● Working data:
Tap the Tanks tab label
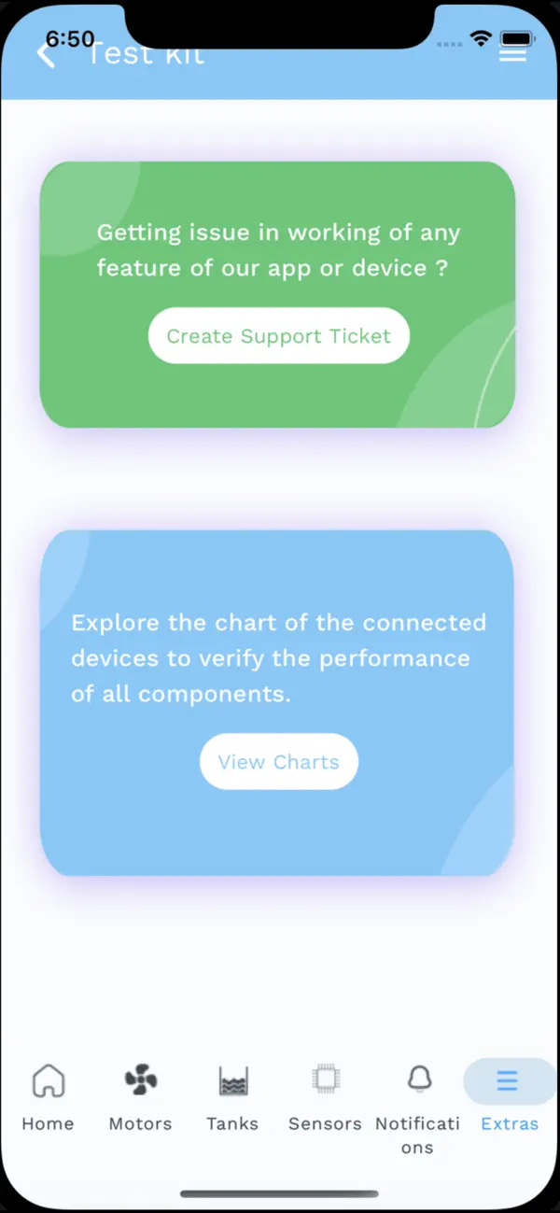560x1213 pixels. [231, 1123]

...

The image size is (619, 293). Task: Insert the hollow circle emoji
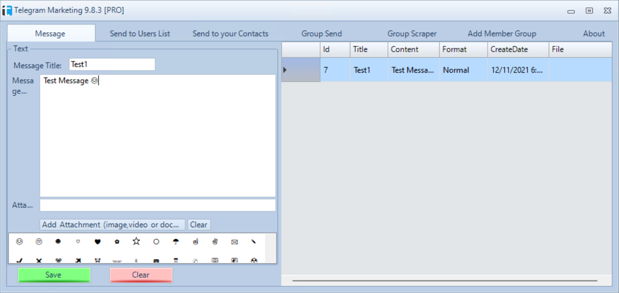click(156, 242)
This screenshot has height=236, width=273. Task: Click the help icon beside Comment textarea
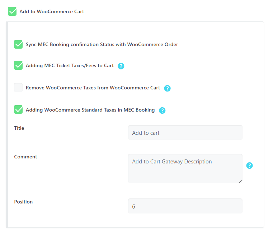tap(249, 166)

==

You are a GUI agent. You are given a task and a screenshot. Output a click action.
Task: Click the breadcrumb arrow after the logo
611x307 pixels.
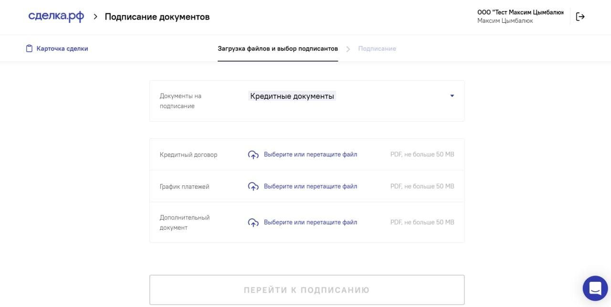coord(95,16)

● What the exercise asks:
Turn the material starting at the line containing "The image size" and ending at the line containing "tap(249, 166)" into a Markdown table with the columns Row and Line, skipping blank lines. Keep the pictures out of your answer.

● Finished exercise:
| Row | Line |
|---|---|
| 1 | The image size is (619, 293). Task: Insert the hollow circle emoji |
| 2 | click(156, 242) |
| 3 | This screenshot has height=236, width=273. Task: Click the help icon beside Comment textarea |
| 4 | tap(249, 166) |